3/26/2003 News media contact: Linda Bloom · (646) 369-3759 · New York

NOTE: Photographs are available with this report.

By Paul Jeffrey*

DAVAO, Philippines (UMNS) - Even before the Philippine military renewed its attacks on rebel forces on the southern island of Mindanao early this year, churches in the region began providing support to families affected by the brewing violence.

"Several pastors and priests in Mindanao informed us in January of troop movements in the area, and people started evacuating from rural communities" said Minnie Anne Calub, coordinator of relief and rehabilitation programs for the National Council of Churches of the Philippines.

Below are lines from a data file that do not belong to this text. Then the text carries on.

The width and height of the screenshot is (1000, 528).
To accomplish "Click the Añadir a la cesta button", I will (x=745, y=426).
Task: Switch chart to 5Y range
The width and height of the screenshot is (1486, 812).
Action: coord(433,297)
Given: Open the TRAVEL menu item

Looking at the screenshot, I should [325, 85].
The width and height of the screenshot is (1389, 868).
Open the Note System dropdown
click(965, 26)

"Once they see people in uniforms moving through the area, they know the clashes are coming, and they start moving to safer places. Many local churches opened their doors once again to evacuees, and we started providing assistance where we could."

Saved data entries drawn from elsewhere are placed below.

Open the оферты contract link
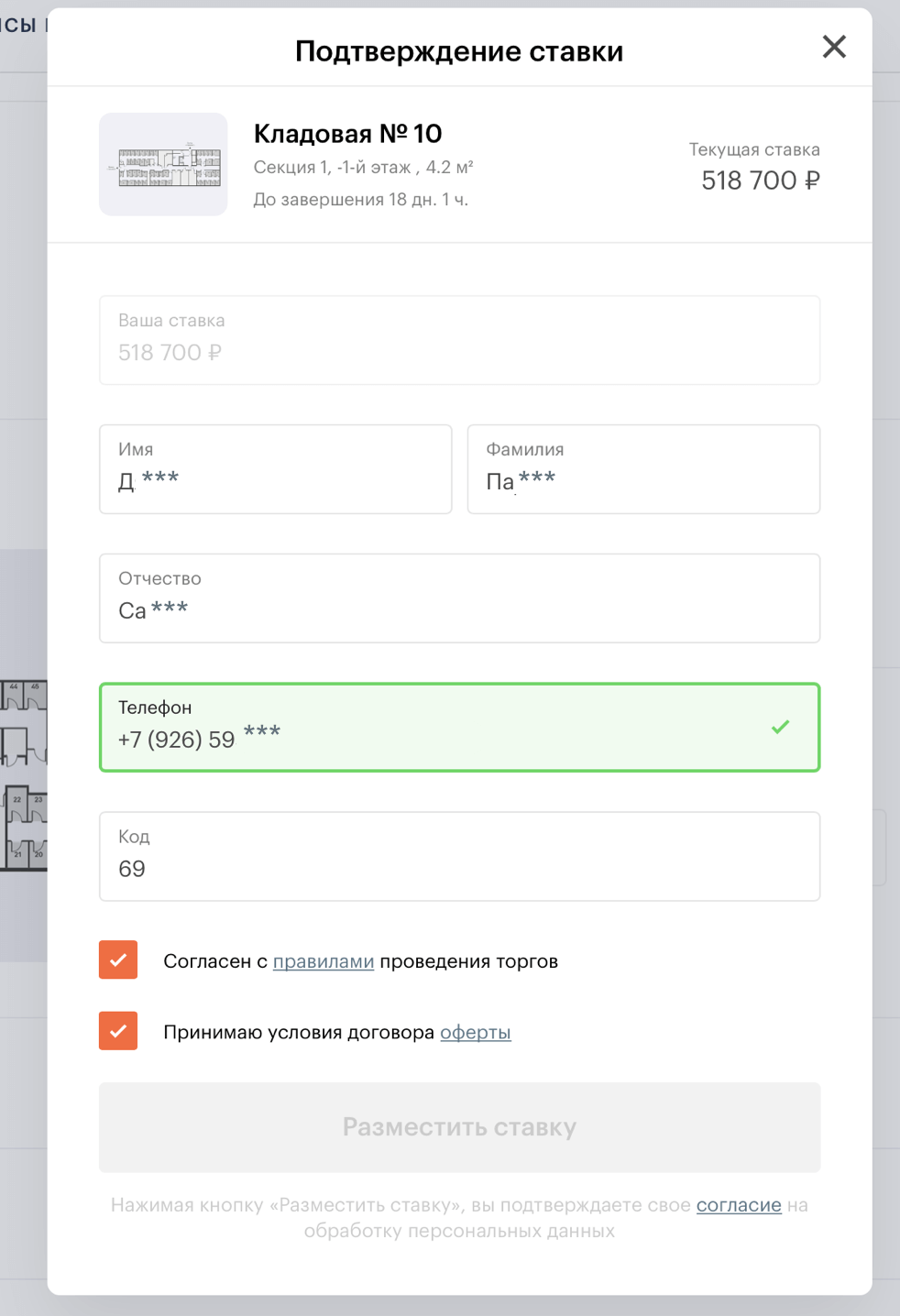The image size is (900, 1316). click(x=475, y=1033)
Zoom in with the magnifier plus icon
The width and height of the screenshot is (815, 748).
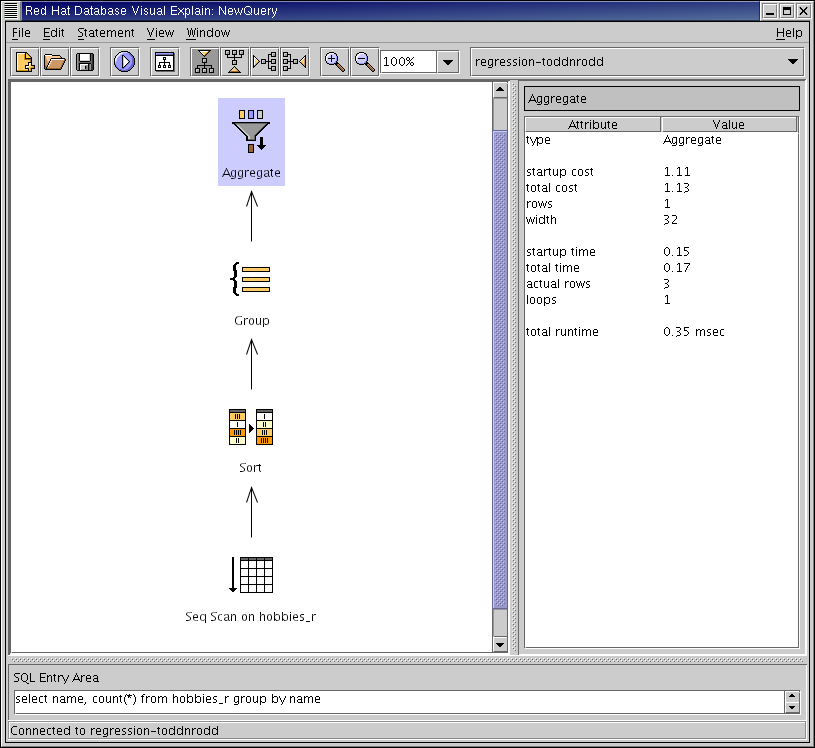click(x=335, y=62)
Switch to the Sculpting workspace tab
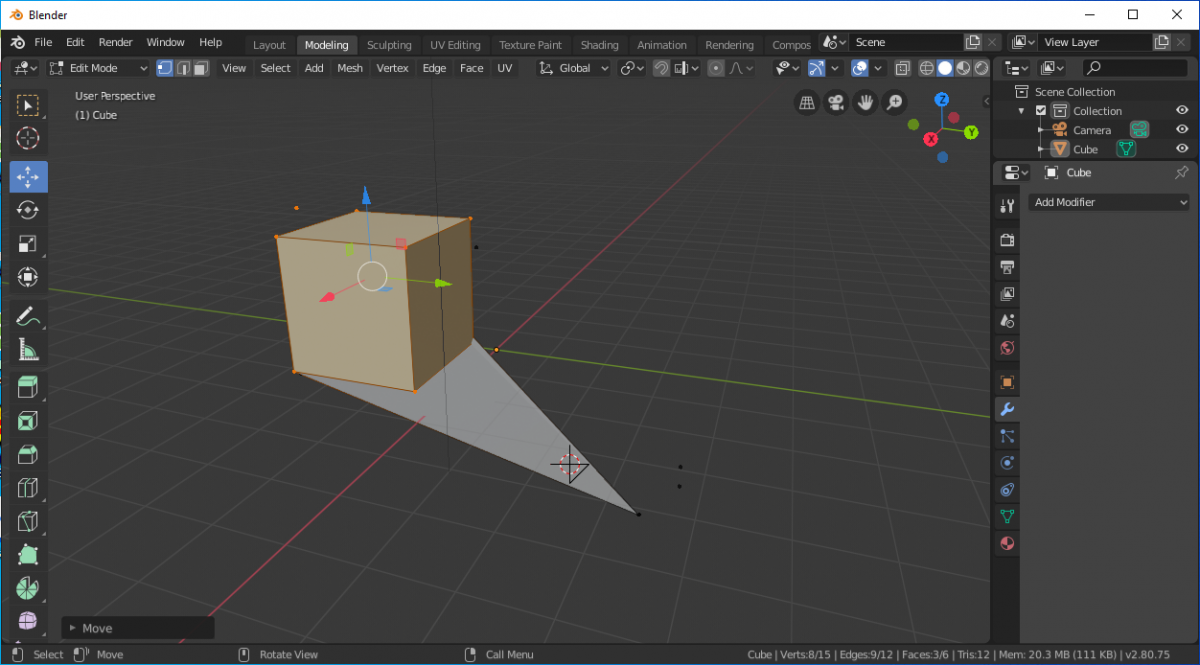 coord(389,45)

The church council is a member of Action by Churches Together, the international coalition of church-based relief organizations that includes the United Methodist Committee on Relief.

With government forces waging open war against insurgent groups by mid-February, NCCP/ACT began offering support to some 8,000 families, most of them in the Autonomous Region of Muslim Mindanao.

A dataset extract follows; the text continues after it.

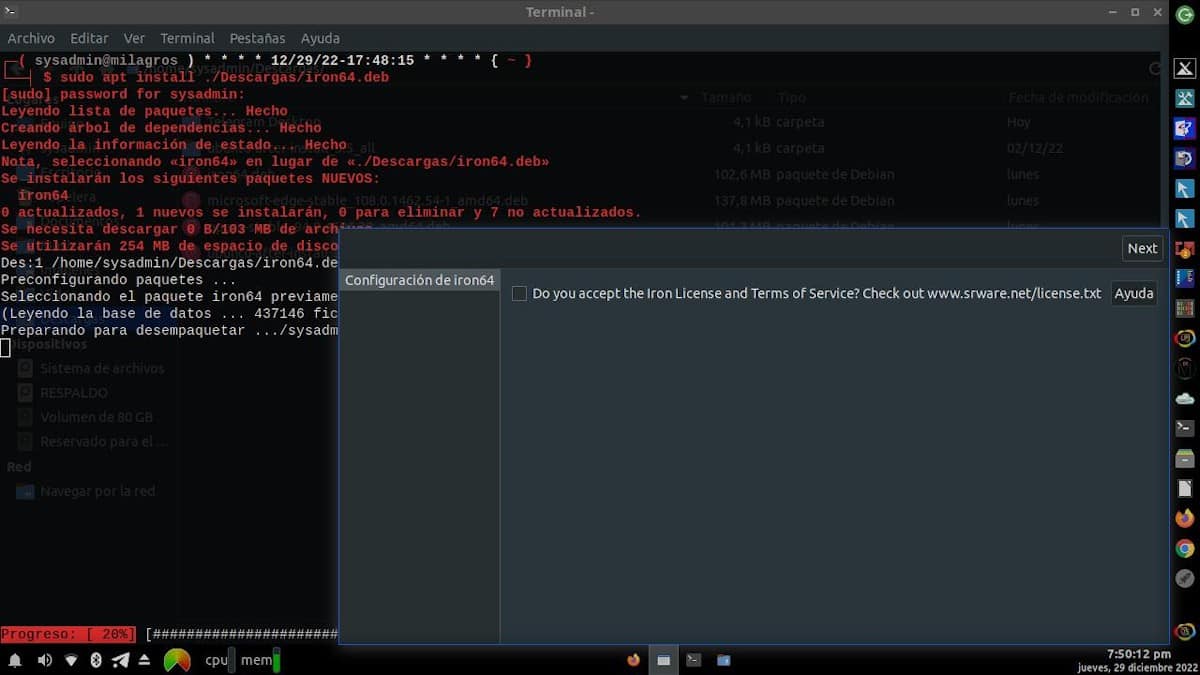Open Telegram from the bottom panel
1200x675 pixels.
click(x=121, y=660)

That assistance has been provided through local congregations of the United Church of Christ in the Philippines, the United Methodist Church, the Independent Church of the Philippines and the Episcopal Church, as well as through the Southern Christian College in Midsayap.

NCCP/ACT is coordinating its relief operations with government agencies and other nongovernmental organizations in the area in order to avoid duplication of services to displaced families, according to Calub.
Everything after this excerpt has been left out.